- [PROVIDED PASSAGE]:
* BEGIN *
Quantitative associations: ANOVA

This lab treats the statistical methodology of the analysis of variance. You can start by loading LAB5.mat and making an .m file (script) for your own answers. Before you start, fill in your name, student number and the date in the header of your script. Name your script as follows: YourName_LAB5.m

Contents

Hypothesis testing and the ANOVA

An ANalysis Of VAriance or ANOVA allows the comparison of several means of several groups. An ANOVA is often used when you deal with more than 2 groups. In this lab we use the symbol g for the number of groups. The symbols $\mu_1$, $\mu_2$ and $\mu_g$ denote the population means of the various groups.

Before we move on, to the technical details of an ANOVA, let's first get our hypotheses right. Choose the most appropriate set of hypotheses for an ANOVA.

ANOVA and Types of variance

The reason why an analysis of variance is called an analysis of variance is that we compare two different types of variances. Essentially we test the ratio of between group and within group variance. Let's consider visually what this means. To do so, we use a subset of data from the 1 million song dataset retrieved from the following link: "http://labrosa.ee.columbia.edu/millionsong/blog/11-2-28-deriving-genre-dataset" The table songdata (in LAB5.mat) gives the length of songs (duration in seconds) for three different music categories. And the table songdata2 adds information about the geographical origin (Europe or North America) to the set.
* END *
- [GIVEN DATA]:
* BEGIN *
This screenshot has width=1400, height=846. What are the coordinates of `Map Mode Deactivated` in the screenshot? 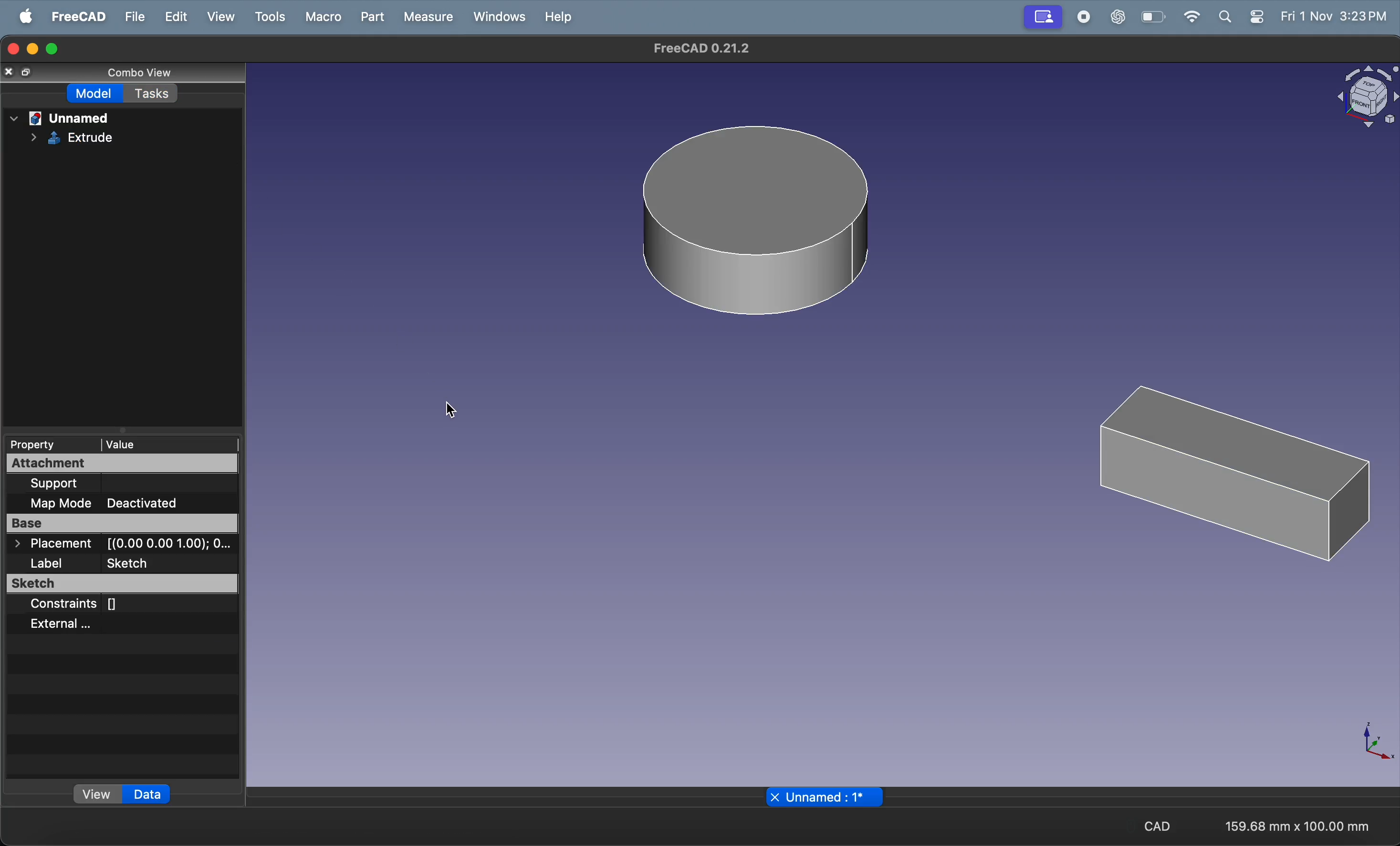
* END *
- [WHAT YOU WILL DO]:
(a) Transcribe the ANOVA lab handout starting with "ANOVA and Types" and going on through "to the set.".
(b) Continue the ANOVA lab handout from the point where it stops.

- [THE ANSWERS]:
(a)
ANOVA and Types of variance

The reason why an analysis of variance is called an analysis of variance is that we compare two different types of variances. Essentially we test the ratio of between group and within group variance. Let's consider visually what this means. To do so, we use a subset of data from the 1 million song dataset retrieved from the following link: "http://labrosa.ee.columbia.edu/millionsong/blog/11-2-28-deriving-genre-dataset" The table songdata (in LAB5.mat) gives the length of songs (duration in seconds) for three different music categories. And the table songdata2 adds information about the geographical origin (Europe or North America) to the set.

(b)
On the left-most visualization, the big red dots represent the group averages. As you can see, there are some differences in the average song duration per genre. The differences between the group averages form the basis for the between-group averages. On the right most visualization, the red lines give an idea of the varition within groups. As you see, for this sample of songs, the song duration of classical songs range from approximately 100 seconds to a little over 700 seconds. Based on each individual observation, the witin-group variance (i.e. the variance within each genre) is calculated).

The larger the between-group variance relative to the within-group variance, the more variance is explained using the groups means. Therefore, the better the seperate means can explain the variance in the data. In turn, this results in a larger F statistic. Before we continue to calculate our F statistic, let's first calculate some useful summary statistics. Our data are stored in a "table". You can use dot-indexing to access columns (e.g. data.names or data.times).

Calculating the Between Group Variance

Now that we've got our grand mean and the means of the different genres, we can calculate the between group variance. The formula for the between group variance is the following: $$\frac{n_1 * (\bar{y}_1 - \bar{y})^2 + n_2 * (\bar{y}_2 - \bar{y})^2 + ... + n_g * (\bar{y}_g - \bar{y})^2}{g - 1}$

Okay, this formula looks really complicated so let's chop it up into parts. n here represents the sample size, so $n_1$ represents the sample size of group 1 while $n_g$ represents the sample size of gth group. In our current example, we only have three different genres and thus three different groups so this formula would go up $n_3$. $\bar{y}_1$ represents the average of group 1. $\bar{y}$ would represent our overall average which is available in the variable `grand_mean`. g here represents the number of groups.

In the current exercise our overall average is stored in the console in the variable `grand_mean` while our group averages are stored in the variables `classical_average`, `hiphop_average` and `pop_average`. You should still have the data of the duration per genre from the previous question.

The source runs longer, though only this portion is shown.